-- What is required --
All lines between the one holding "Open the Presets" and the end of the material below, both ends included, should be restated exactly.

-- Exercise inputs --
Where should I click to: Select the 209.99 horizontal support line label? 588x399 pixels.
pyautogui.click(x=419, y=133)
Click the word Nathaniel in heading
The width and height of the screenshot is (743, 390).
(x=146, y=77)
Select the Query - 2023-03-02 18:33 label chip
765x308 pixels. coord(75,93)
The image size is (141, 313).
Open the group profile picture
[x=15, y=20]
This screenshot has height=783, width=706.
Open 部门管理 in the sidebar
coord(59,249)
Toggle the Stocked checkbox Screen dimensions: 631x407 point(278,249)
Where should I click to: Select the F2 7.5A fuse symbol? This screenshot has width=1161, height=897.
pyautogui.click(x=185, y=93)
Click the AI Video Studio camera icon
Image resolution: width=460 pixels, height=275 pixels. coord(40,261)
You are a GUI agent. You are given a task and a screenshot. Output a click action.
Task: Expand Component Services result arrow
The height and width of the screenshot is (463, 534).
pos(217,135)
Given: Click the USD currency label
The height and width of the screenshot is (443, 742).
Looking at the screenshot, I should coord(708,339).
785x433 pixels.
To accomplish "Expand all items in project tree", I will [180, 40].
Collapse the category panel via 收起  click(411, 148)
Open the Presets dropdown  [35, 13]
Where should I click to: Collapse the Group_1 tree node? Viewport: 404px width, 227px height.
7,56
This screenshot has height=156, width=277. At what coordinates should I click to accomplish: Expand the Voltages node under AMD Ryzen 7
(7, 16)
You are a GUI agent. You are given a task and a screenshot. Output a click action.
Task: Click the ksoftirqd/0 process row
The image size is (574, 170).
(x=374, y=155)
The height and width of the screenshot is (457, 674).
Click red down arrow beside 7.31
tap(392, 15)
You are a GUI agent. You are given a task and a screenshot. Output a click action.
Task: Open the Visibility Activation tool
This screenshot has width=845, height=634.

-- Output below --
Open the Presets dropdown  [35, 13]
Where should I click to: Collapse the Group_1 tree node? Viewport: 404px width, 227px height.
7,56
This screenshot has height=156, width=277. At what coordinates should I click to accomplish: Expand the Voltages node under AMD Ryzen 7
(7, 16)
You are a GUI agent. You are given a task and a screenshot. Output a click action.
Task: Click the ksoftirqd/0 process row
The image size is (574, 170).
(x=374, y=155)
The height and width of the screenshot is (457, 674).
Click red down arrow beside 7.31
tap(392, 15)
You are a GUI agent. You are given a task and a screenshot. Output a click action.
Task: Open the Visibility Activation tool
This screenshot has width=845, height=634.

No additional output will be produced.